• TO DO: From the listing below, pull out the lines that begin at the one containing "Task: Open Eric Trump's profile avatar" and stop after the one containing "Open the tweet's three-dot more menu", and reproduce them word for word. Leave the pictures out of your answer.

Start of DATA FOR PROCESSING

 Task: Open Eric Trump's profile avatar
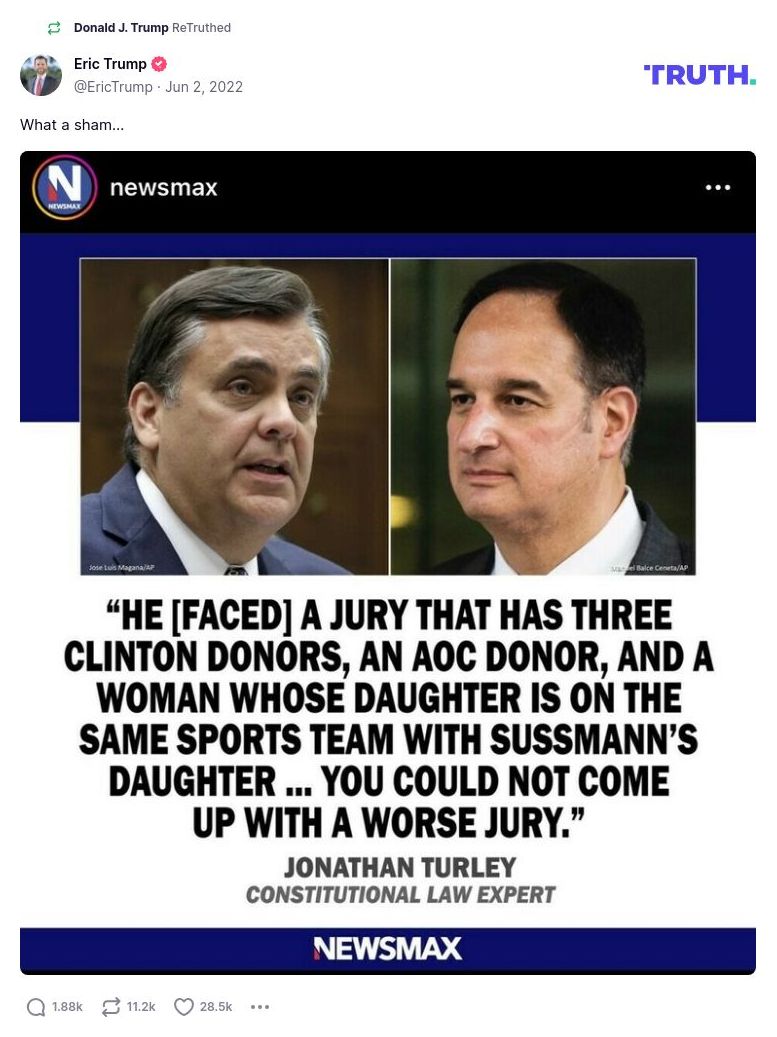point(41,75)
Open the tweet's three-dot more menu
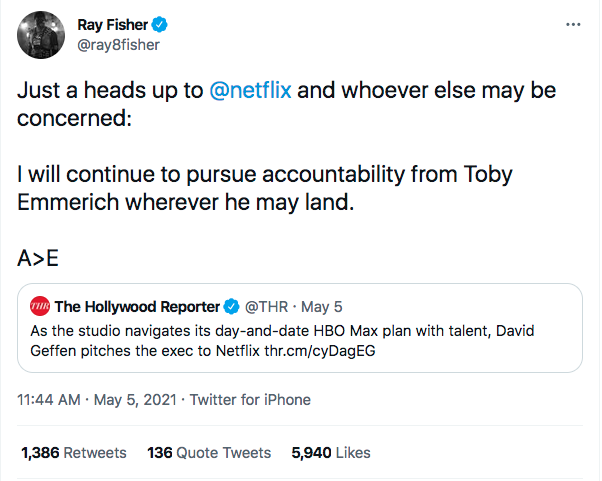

End of DATA FOR PROCESSING
Start of DATA FOR PROCESSING

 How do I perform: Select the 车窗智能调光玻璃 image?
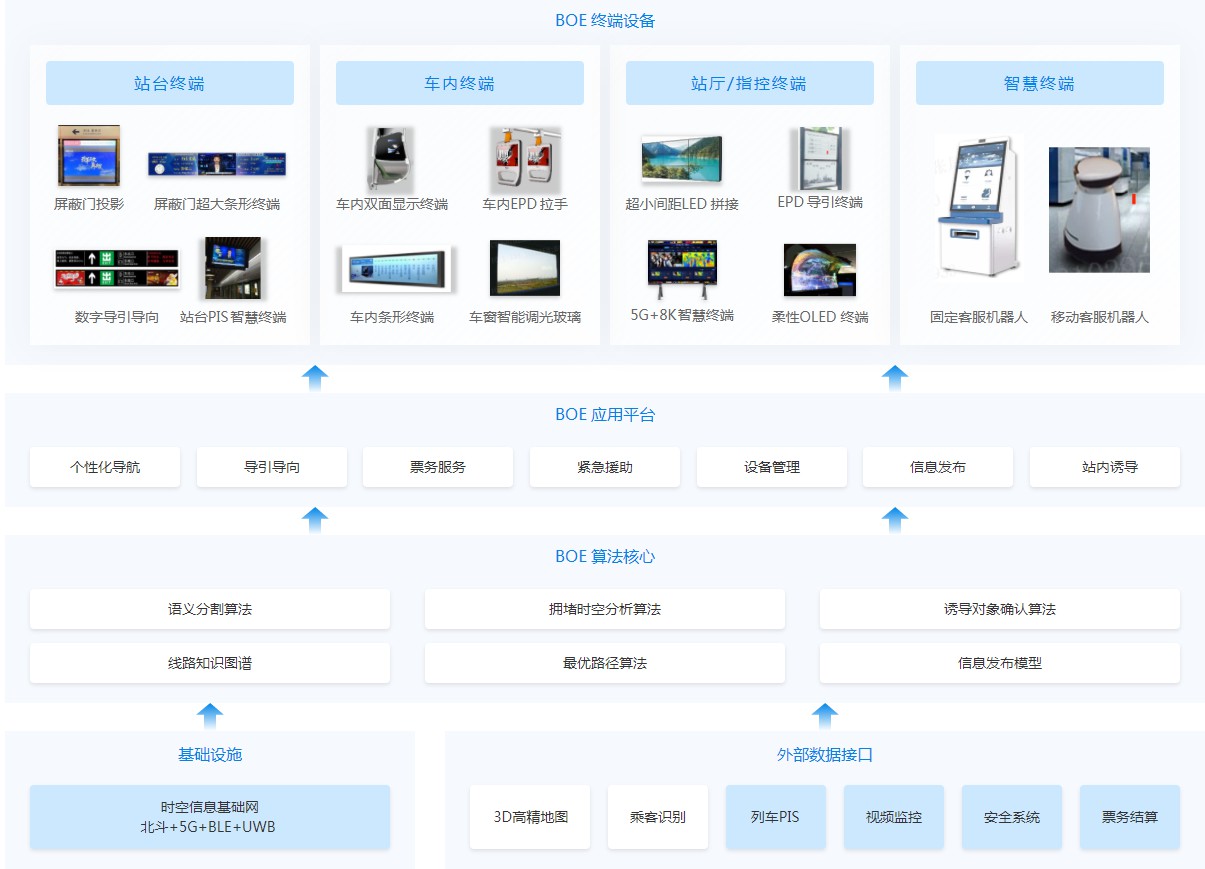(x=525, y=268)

End of DATA FOR PROCESSING

• EXPECTED OUTPUT:
 Task: Open Eric Trump's profile avatar
point(41,75)
Open the tweet's three-dot more menu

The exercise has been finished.